◆ **To do**:
In the blog post about Children's Week, which holiday does the writer call a favorite of the year?

◆ **Document segment**:

——————————

Posted by: Sean | May 6, 2009

Talkin’ ’bout the new generation

"Talk to the hand, Velen, cause Dornaa ain't listenin'! She's not becoming a shaman, I'm training her to be a Gnomish engineer!"

"Talk to the hand, Velen, cause Dornaa ain't listenin'! She's not becoming a shaman, I'm training her to be a Gnomish engineer!"

Sigh. It wasn’t meant to be like this. I wanted to spend last night getting zombies off my lawn. But issues with the site have stopped me from accessing that wonderful new game, and instead I had to play Warcraft instead. With Jess.

At least it’s Children’s Week. This is my favourite holiday of the year. Blizzard could do a lot better for role-players than to emulate this event in everything they do. Let’s count the ways the event rocks.

  1. It’s flexible and simple. Take child. Go to place. Repeat. The beautiful thing about this structure is that there’s endless possibilities for play within. You can do anything while journeying from one place to another, and you automatically have a travelling companion.
  2. It’s got a built in emotional hook. There aren’t many things quite so emotional as a young child. Children automatically add an extra emotional touch to any scene. Comedically, well, children say the darndest things, and adults tend to up their darnedness levels around children, too. Dramatically, children can be stressful and the idea of flipping out over the responsibility is definitely there.
  3. It ends when you want it to. Turn your children back over to the orphanage on the first day. Or wait all week. It’s up to you.

But the best thing about it, without a doubt, are the children themselves. There’s endless possibilities of what you can do with them, even on your own but best, without a doubt, in a group.

  • You can get along great with your children! Play with them! Tell them stories. Sit down in the park and show them various cool spells. Corrupt them with drink. (Wait, what?) (Oh, come on. A sip won’t hurt them…) (No, seriously. That’s just wrong.)
  • You can get along lousy with your children. Just as fun. I completely plan on having my Blood Elf orphan tell my undead warrior that he smells and he’s loud and she doesn’t like him. She’ll follow along ā€“ She’s been told to ā€“ but that’s the sum-total of it. This option is particularly good if you do have a friend with you, because you can have your child like one of you but not the other. As a side note…
  • You can share a child. This is quite a cool note. If you have a whole group out, only one of you needs to have the child out in order to grab and complete quests. Yes, you need to take your child out in order to complete a quest, but this means that you can bring him/her out and put him/her away again almost instantly. You could do that almost as sleight of hand. Which means that if you want to role-play a few players taking care of a single child, you can do that.
  • You can role-play the child to others. This works best, really, in small doses. But it’s entirely possible. Say you have that child who dislikes you but likes a different member of the party. Just do something like, “/e huffs and crosses his arms as Blood Elf Orphan turns her nose up at him and asks %t, “Do we HAVE to bring him along?”
  • You can talk to your children alone. One of the best comedy routines available in the game is the one sided conversation, in which you discuss something with your child that goes more and more awry. Jess’s undead mage had a lovely quick conversation that went, “No, you can’t say ‘tally ho’. That’s a naughty word.” A beat. “Yes, worse than poo.” It’s simple, but the implication of what the child asked is always somehow funnier than actually seeing the child ask it.

In short (and it’s a short post today) Children’s Week is a hoot. You can, and should, milk it for all its worth. You only get it for one week a year after all.

I’ll see you out and about with your child!

——————————

◆ **Recorded information**:
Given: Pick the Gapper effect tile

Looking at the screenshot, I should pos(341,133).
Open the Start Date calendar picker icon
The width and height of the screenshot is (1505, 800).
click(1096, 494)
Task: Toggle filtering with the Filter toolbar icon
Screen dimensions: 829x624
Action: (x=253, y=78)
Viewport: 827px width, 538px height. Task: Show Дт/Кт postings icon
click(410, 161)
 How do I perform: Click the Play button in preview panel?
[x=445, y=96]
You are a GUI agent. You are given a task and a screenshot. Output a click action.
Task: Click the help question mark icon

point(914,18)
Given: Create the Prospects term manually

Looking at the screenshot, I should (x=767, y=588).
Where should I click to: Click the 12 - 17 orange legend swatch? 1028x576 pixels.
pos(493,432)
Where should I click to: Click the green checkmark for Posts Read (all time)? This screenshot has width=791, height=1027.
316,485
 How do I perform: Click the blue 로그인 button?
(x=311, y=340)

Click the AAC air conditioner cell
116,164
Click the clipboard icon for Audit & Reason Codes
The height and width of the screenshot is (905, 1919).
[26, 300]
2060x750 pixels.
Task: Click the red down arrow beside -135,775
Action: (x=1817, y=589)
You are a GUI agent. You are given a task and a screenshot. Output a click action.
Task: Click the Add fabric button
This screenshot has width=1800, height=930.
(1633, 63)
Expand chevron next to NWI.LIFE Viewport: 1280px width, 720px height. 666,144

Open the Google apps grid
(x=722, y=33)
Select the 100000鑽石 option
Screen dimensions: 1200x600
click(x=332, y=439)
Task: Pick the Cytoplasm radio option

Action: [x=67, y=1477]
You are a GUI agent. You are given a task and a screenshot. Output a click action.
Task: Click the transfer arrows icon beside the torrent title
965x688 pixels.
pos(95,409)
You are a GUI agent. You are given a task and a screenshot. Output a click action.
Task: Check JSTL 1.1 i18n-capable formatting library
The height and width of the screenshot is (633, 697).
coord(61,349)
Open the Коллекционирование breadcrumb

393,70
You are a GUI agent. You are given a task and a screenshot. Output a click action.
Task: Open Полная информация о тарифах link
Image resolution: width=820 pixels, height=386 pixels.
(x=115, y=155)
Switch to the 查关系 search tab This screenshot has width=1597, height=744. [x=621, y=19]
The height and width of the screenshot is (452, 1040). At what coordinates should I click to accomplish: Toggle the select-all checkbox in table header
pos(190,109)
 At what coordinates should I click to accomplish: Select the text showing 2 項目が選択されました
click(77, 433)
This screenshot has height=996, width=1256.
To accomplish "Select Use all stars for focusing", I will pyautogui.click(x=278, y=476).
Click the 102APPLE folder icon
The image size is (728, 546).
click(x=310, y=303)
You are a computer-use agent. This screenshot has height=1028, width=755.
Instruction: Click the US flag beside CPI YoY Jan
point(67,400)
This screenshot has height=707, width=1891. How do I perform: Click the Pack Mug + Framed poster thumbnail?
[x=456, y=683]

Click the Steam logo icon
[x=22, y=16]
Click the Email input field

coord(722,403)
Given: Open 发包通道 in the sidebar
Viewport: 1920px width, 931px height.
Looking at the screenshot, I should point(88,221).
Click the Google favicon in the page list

——————————

◆ **Expected answer**:
Children's Week